## Given passage
--
= Bids to college bowl games =

The teams that participate in the National Collegiate Athletic Association's Division I Football Bowl Subdivision earn the right to compete in a series of post-season games called bowl games. As of 2024, there are 42 bowl games (not counting the College Football Playoff National Championship), and all are contractually obligated to offer bids to specific conferences, a situation known as a "tie-in". The "top" six bowl games ("New Year's Six") in the nation select their teams as part of the College Football Playoff (CFP), which was put into place for a minimum of 12 years, beginning with the 2014 season. Prior to 2014, the top five games in the country were chosen under the system known as the Bowl Championship Series. The bowls outside of the CFP have individual contracts with the conferences to offer preferential bids to teams from those conferences. As long as teams are bowl eligible, they may be selected by these bowls to meet these contracts.

==College Football Playoff==

The College Football Playoff consists of seven bowls: the Rose Bowl, Sugar Bowl, Orange Bowl, Cotton Bowl, Fiesta Bowl, Peach Bowl, and the College Football Playoff National Championship. First round games are played at the home stadium of the highest seed.

Twelve schools are selected for the playoff. The top five conference champions in the CFP rankings receive automatic bids. No conference will have an automatic bid. A conference must have a minimum of eight members for its champion to be eligible for a guaranteed bid.

==="New Year's Six" bowl games===

The New Year's Six bowl games make up the CFP quarterfinals and semifinals.

| Games | First game |
| Capital One Orange Bowl | 1935 |
| Goodyear Cotton Bowl Classic | 1937 |
| Rose Bowl Game presented by Prudential | 1902 |
| Allstate Sugar Bowl | 1935 |
| Chick-fil-A Peach Bowl | 1968 |
| VRBO Fiesta Bowl | 1971 |

- The top Group of Five champion will be placed into one of the At-Large spots, if they are not selected to be in the CFP.
--
## Information shown
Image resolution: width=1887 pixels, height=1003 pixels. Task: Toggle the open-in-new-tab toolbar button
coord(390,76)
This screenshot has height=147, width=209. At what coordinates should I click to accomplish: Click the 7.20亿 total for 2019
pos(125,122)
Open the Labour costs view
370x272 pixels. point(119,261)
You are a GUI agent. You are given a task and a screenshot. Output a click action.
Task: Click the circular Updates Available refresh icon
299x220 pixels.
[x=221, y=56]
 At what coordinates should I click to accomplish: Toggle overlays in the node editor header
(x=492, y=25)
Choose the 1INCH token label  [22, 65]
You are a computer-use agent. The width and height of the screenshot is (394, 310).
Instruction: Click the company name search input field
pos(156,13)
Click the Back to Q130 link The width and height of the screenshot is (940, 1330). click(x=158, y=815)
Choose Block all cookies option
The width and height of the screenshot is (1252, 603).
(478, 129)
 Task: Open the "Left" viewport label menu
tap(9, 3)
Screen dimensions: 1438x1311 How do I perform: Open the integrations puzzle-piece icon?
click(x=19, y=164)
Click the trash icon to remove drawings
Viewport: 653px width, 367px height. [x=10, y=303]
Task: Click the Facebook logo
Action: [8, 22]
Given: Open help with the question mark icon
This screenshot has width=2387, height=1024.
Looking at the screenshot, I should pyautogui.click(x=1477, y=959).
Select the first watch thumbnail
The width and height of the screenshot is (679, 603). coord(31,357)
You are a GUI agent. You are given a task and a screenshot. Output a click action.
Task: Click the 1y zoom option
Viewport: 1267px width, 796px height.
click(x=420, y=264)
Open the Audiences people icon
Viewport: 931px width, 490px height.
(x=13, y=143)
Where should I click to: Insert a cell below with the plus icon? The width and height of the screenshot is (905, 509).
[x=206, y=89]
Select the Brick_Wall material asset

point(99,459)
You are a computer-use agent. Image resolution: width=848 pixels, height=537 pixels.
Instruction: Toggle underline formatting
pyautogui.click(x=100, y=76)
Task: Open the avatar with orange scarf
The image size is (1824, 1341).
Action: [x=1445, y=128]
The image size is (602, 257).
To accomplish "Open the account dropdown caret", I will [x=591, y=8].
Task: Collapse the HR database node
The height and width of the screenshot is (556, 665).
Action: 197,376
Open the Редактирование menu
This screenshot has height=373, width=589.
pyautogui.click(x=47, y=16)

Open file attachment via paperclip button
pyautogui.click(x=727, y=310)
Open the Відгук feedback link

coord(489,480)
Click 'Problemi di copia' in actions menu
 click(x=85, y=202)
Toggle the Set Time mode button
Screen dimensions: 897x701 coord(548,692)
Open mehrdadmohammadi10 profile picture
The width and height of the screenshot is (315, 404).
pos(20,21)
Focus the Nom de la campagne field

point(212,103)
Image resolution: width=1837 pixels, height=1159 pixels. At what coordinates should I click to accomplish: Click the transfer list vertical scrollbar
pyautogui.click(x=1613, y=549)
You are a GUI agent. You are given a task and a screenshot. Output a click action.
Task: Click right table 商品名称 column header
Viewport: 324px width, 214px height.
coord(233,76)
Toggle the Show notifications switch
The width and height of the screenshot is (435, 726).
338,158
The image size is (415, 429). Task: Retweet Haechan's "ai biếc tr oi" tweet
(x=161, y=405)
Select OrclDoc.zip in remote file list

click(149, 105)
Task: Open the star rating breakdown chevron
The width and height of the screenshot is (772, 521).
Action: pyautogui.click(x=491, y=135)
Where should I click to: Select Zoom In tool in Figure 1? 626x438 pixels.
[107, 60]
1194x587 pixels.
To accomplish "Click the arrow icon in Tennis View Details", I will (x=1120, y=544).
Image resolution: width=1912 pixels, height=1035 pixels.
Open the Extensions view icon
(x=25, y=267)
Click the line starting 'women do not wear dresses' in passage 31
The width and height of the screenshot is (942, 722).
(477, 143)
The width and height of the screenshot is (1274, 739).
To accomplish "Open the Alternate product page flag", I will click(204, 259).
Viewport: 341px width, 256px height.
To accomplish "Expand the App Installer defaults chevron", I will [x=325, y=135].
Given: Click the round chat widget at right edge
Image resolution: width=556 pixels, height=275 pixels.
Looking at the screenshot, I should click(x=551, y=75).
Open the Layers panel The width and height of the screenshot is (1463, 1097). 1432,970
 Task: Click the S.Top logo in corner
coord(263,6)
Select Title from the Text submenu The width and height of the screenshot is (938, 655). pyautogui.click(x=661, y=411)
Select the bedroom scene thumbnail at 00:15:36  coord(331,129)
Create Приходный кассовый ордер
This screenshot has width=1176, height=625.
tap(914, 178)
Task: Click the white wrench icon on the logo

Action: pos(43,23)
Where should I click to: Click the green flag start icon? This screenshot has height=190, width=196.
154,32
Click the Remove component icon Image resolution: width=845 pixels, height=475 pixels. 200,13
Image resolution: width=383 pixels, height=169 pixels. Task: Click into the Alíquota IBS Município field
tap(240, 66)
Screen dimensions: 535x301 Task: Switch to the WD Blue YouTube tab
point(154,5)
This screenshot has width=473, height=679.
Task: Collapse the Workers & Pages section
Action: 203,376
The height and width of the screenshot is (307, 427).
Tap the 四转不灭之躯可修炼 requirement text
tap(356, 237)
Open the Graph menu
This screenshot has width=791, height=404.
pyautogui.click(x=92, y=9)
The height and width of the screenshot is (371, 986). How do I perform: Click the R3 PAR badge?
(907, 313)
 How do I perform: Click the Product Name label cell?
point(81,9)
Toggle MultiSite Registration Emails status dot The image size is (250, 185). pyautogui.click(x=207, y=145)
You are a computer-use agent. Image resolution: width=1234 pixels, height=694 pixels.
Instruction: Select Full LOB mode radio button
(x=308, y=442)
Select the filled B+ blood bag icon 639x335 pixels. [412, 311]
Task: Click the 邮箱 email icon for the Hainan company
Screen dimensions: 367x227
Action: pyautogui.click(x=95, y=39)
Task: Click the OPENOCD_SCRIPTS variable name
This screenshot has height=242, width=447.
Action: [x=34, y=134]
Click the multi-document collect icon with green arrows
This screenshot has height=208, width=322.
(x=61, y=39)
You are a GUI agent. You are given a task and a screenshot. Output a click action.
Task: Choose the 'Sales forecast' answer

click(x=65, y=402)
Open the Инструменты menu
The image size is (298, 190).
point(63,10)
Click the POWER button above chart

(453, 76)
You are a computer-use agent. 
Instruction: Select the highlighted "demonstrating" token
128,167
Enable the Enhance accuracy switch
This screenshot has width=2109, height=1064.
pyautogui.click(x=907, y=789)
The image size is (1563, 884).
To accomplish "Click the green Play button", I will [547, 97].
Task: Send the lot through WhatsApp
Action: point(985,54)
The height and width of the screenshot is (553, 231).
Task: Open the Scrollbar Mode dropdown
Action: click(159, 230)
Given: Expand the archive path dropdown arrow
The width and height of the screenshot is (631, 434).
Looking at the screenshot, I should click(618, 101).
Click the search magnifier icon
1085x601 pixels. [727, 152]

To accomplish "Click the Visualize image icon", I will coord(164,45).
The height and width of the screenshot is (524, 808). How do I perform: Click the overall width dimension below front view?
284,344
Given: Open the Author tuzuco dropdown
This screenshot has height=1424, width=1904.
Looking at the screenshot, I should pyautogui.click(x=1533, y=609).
--
## To-do list
1. List every game in the table of the bowl games text along with the year of its first game.
2. Reproduce the part of the bowl games text starting at "Twelve schools are" and ending at "quarterfinals and semifinals.".

## Answers to the problems
1.
- Capital One Orange Bowl: 1935
- Goodyear Cotton Bowl Classic: 1937
- Rose Bowl Game presented by Prudential: 1902
- Allstate Sugar Bowl: 1935
- Chick-fil-A Peach Bowl: 1968
- VRBO Fiesta Bowl: 1971

2.
Twelve schools are selected for the playoff. The top five conference champions in the CFP rankings receive automatic bids. No conference will have an automatic bid. A conference must have a minimum of eight members for its champion to be eligible for a guaranteed bid.

==="New Year's Six" bowl games===

The New Year's Six bowl games make up the CFP quarterfinals and semifinals.